Jimmo announced his arrival into the promotion with a dramatic statement last July at UFC 149 in Calgary when he knocked out veteran Anthony Perosh in seven seconds with one straight right to the button. The seven-second knockout tied the record for the second fastest knockout in UFC history, even prompting president Dana White to state in his post-fight press conference that it probably would have broken the record had the referee been in a better position to stop it after the shot landed.
Jimmo has a large following in Canada from his days as a champion in the Edmonton-based promotion Maximum Fighting Championship and I wondered if his world blew up a bit after his debut, and if he gained some attention south of the border.
“Yeah, I would say after that win that interviews and things blew up a bit for the next week and a half and I got a bit more recognition and that kinda stuff but,” Jimmo said in a phone interview. “I made a point to not get too caught up in it and to be honest with you, I just went right back to the gym.”
A debut fight in the UFC can be a different animal with the media — bright lights and fight week responsibilities — but it was Jimmo’s training camp leading up to the fight that was the biggest difference. Prior to UFC 149, he moved his life to Boca Raton, Fla., for a chance to train with some of the best of the best at the Blackzilians camp.
“The biggest difference for me is I am training in Boca Raton now and I had the best training partners going into that fight. I had the best possible resources available for my training. Sometimes in the past, I didn’t have access to the best training available and so that was huge.”
Two of Jimmo’s teammates in the Blackzilians team camp are Rashad Evans and Alistair Overeem, both of whom suffered bad upset losses this past weekend at UFC 156 in Las Vegas. I wondered if the team pulled together after a tough night like that or if they each prefer time and space.
“There are some very strong friendships in the camp and we all pull together and we all support each other in tough times,” Jimmo said. “We are all so competitive but we are always there to make sure the other guy is getting better every day.”
Evans and Overeem were both in fights that they were favoured in and expected to win and I asked Jimmo if he thinks they took their opponents a little too lightly going in.
“I think that might have been the case,” Jimmo admitted. “With Alistair I definitely think it was, I’m a little bit closer to him than Rashad, but Alistair was beating him pretty good for two solid rounds and then he got caught. Silva’s a big strong guy and that happens.”
In my opinion, Jimmo will get the toughest fight of his career in England against James Te Huna, and the New Zealander is a large step up in calibre to Jimmo’s last opponent Anthony Perosh. Both these men are 31 year olds and right on the cusp of the UFC light heavyweight top 10 rankings. The winner here will land a big-name fight before the end of the year.
I asked him if this is the perfect match-up for him at this point in his career, but with so much at stake, Jimmo’s focus is zoned in leading up to the fight.
“I haven’t really thought about that. I just know I have a fight on February 16th, I don’t know anything beyond that.”

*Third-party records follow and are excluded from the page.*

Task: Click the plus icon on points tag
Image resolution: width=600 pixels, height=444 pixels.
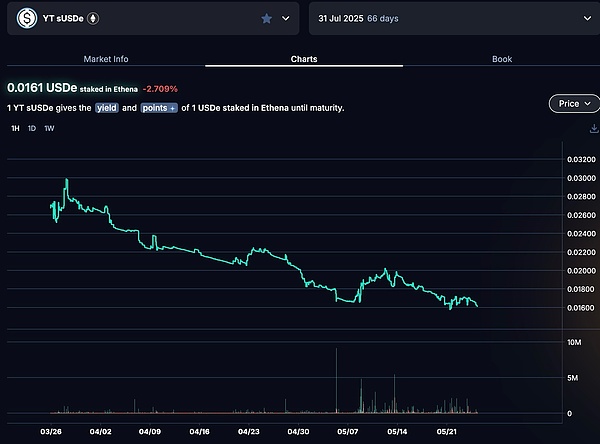Action: tap(173, 108)
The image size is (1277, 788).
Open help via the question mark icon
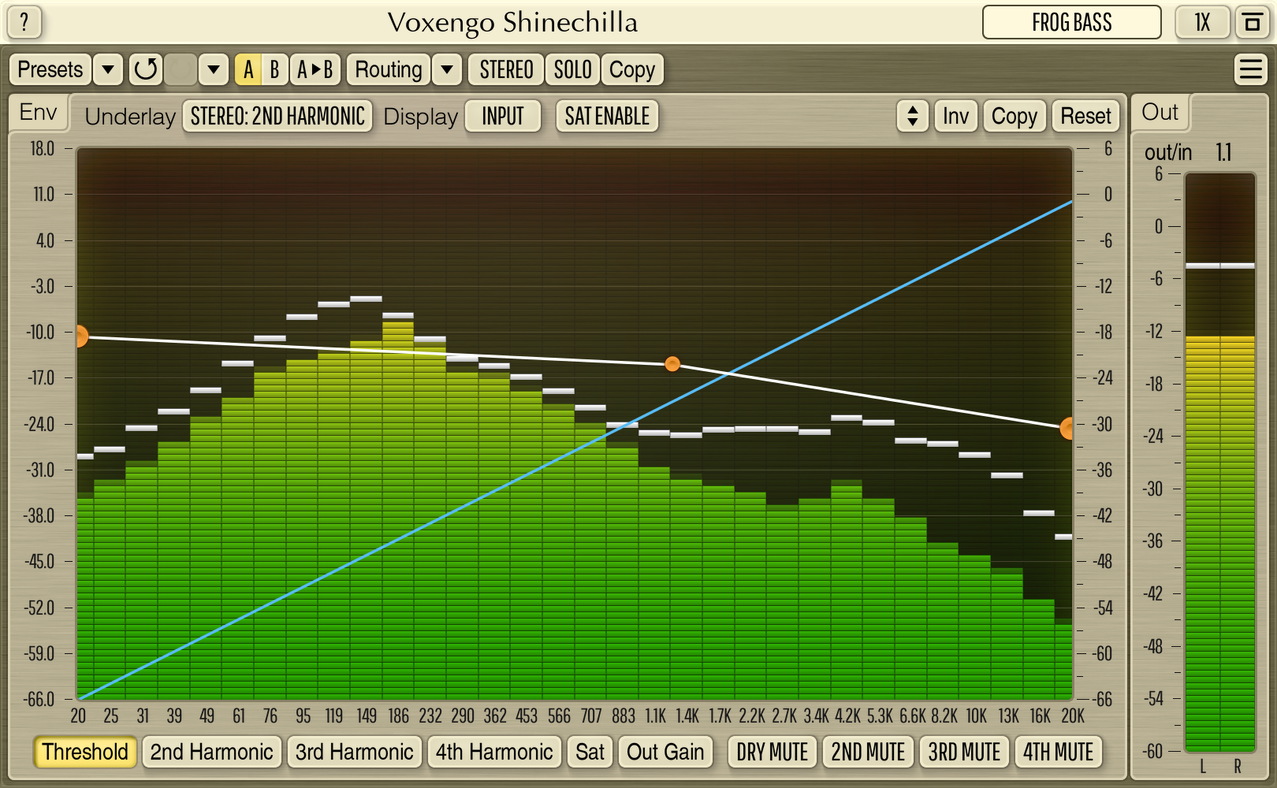pos(23,22)
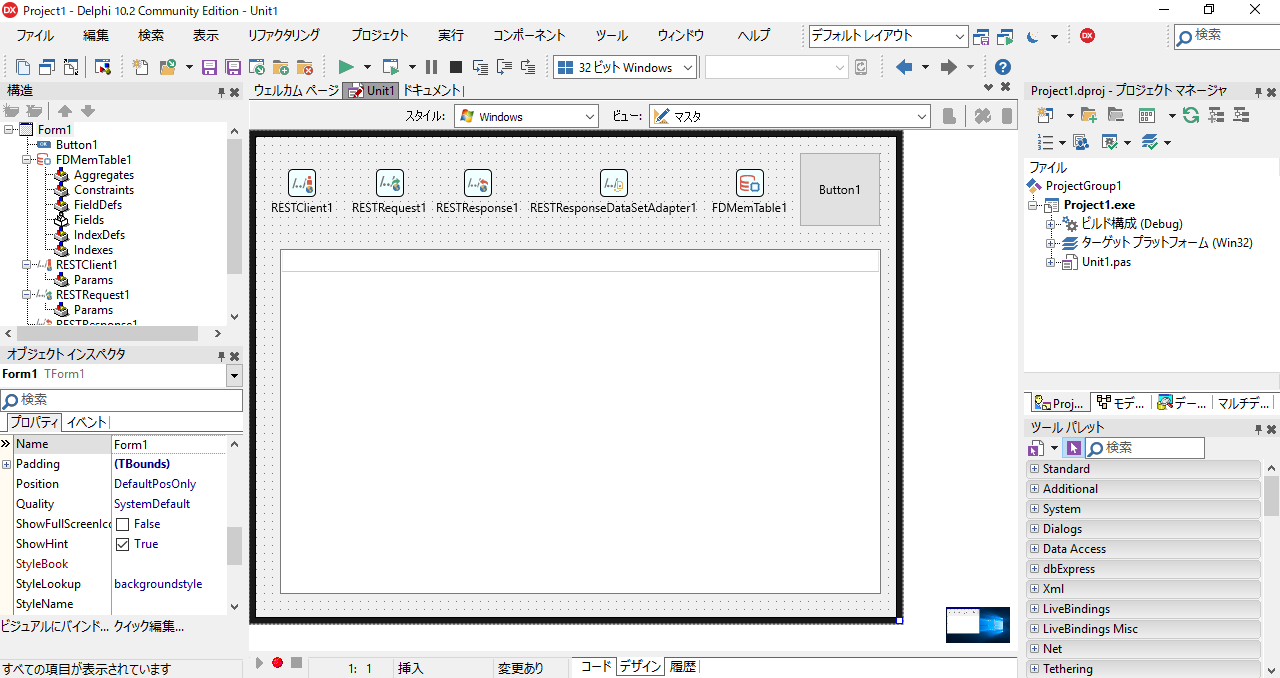Unpin the 構造 panel with the pin toggle

pos(220,91)
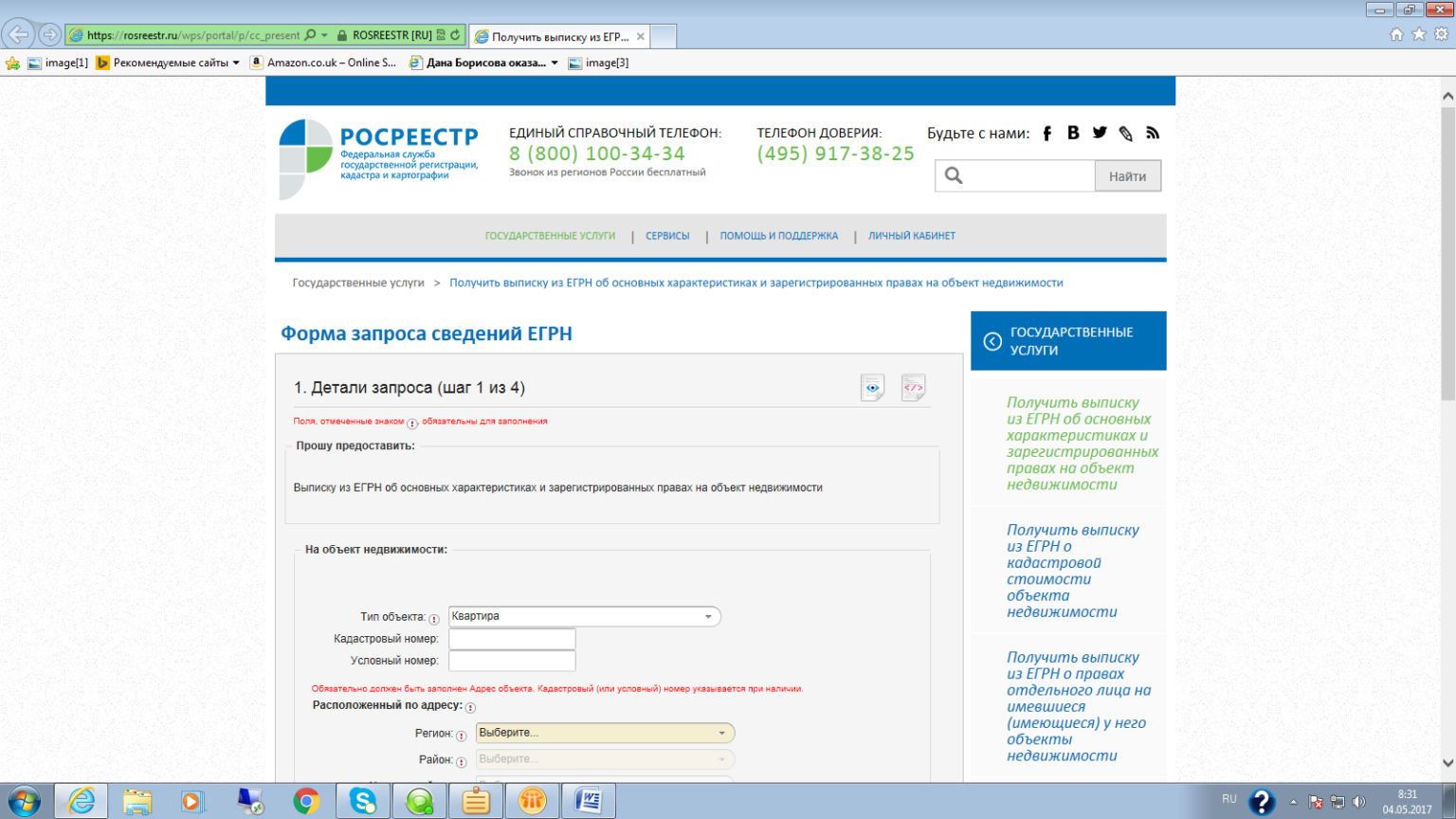Image resolution: width=1456 pixels, height=819 pixels.
Task: Open the VKontakte social icon
Action: coord(1073,134)
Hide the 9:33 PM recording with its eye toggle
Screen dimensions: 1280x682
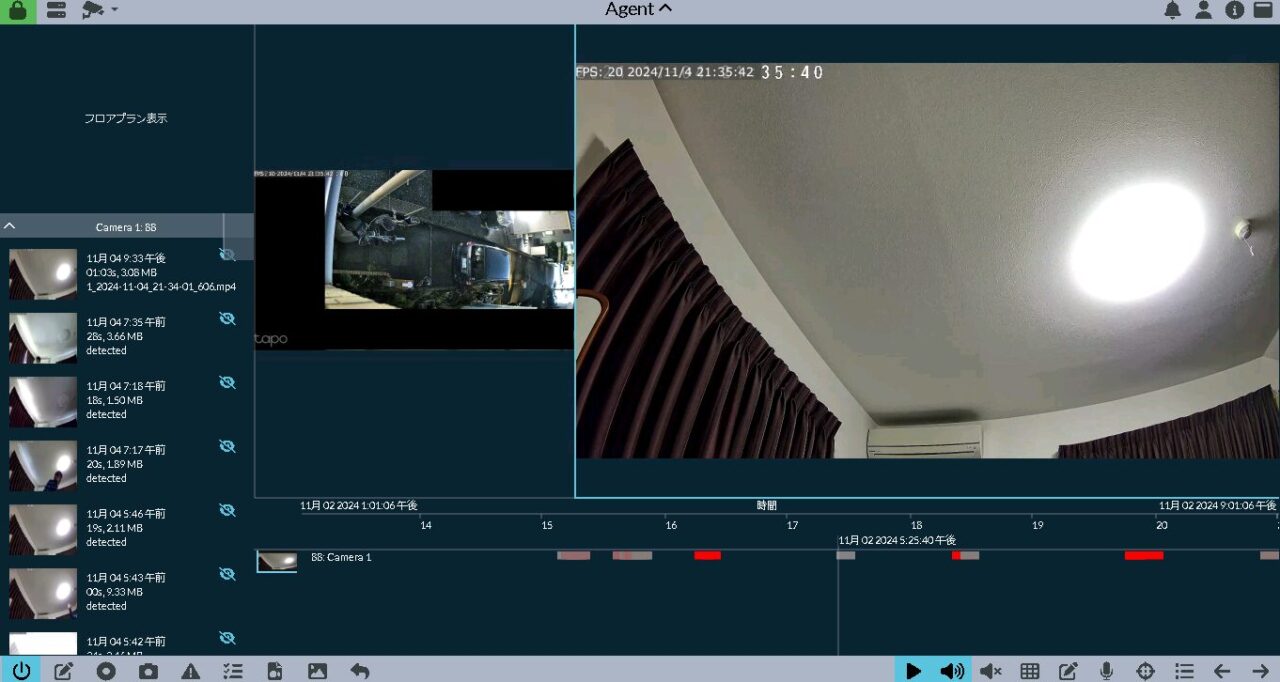coord(228,254)
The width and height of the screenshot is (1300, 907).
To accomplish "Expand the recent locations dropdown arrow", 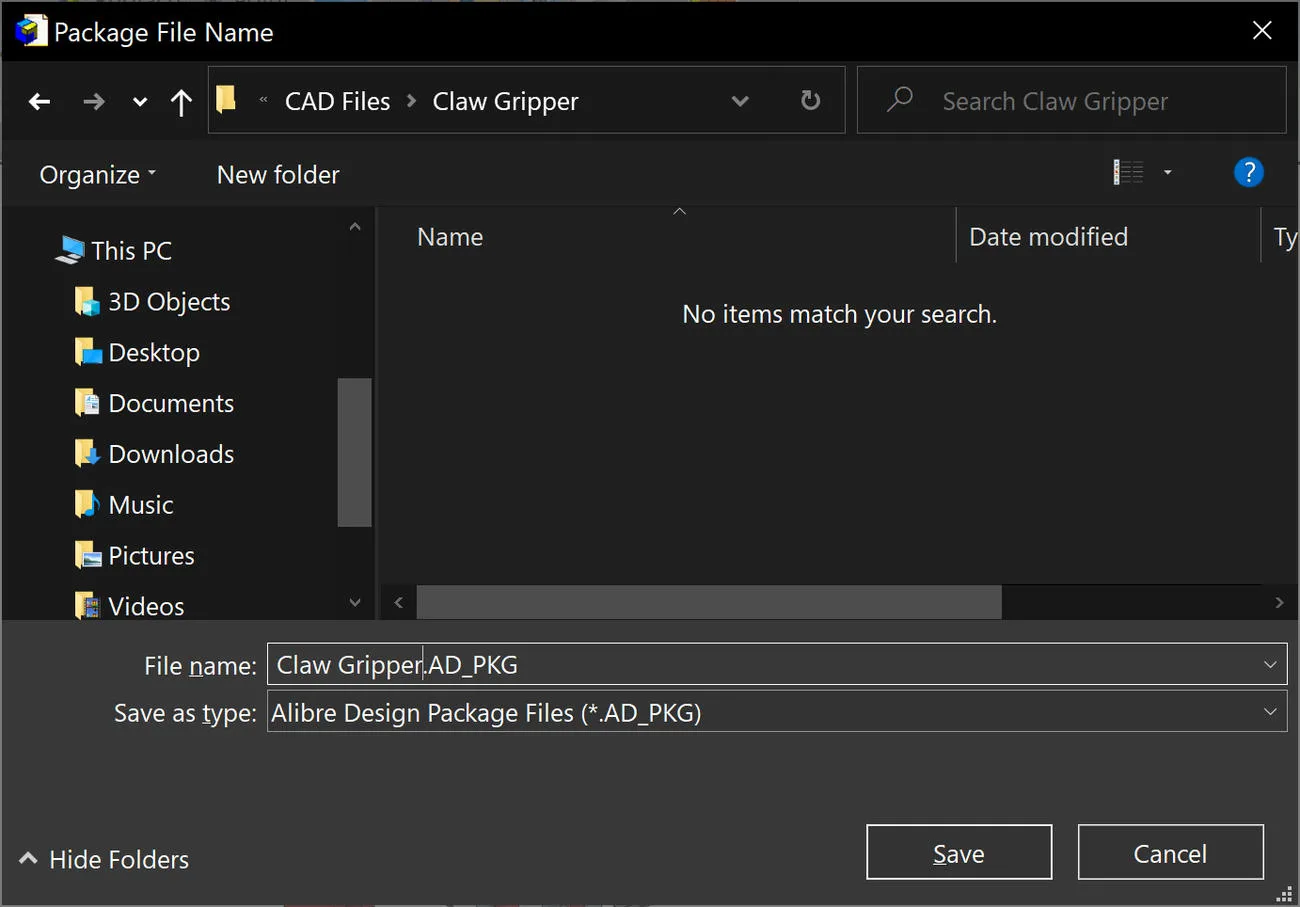I will coord(140,102).
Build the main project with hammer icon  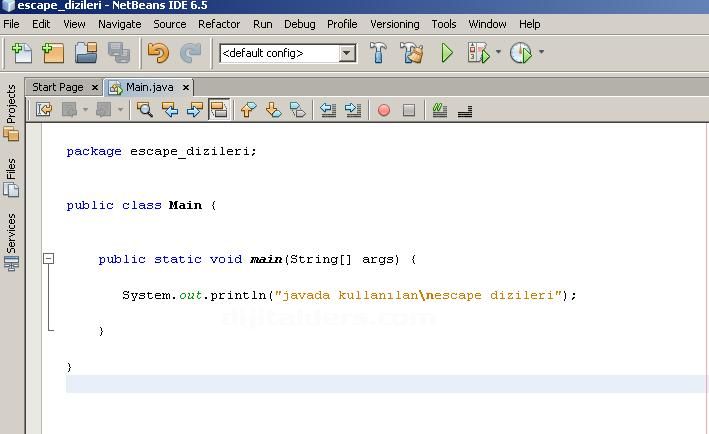coord(379,53)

Jimmo comes from an accomplished karate history, is a precision striker, and will be sure to not get too carried away and brawl with Te Huna.
“I’m not a brawler. I am a technician and I will be looking for his weakness and I will exploit that weakness and get the win.”
Jimmo is always looking to land the big shot in any fight but he isn’t reckless in his pursuit to get it. He will throw his shots one at a time, constantly looking for that small opening until one hits the mark and does the initial damage.
Te Huna brings a more aggressive and sustained attack and will look to pressure Jimmo into going toe to toe with him as a way to take away space and get him out of his karate comfort zone.
It has been a long time since Canada has had a real contender in the heavier weight classes and Jimmo can get there with a couple more strong wins. It starts with Te Huna at Wembley.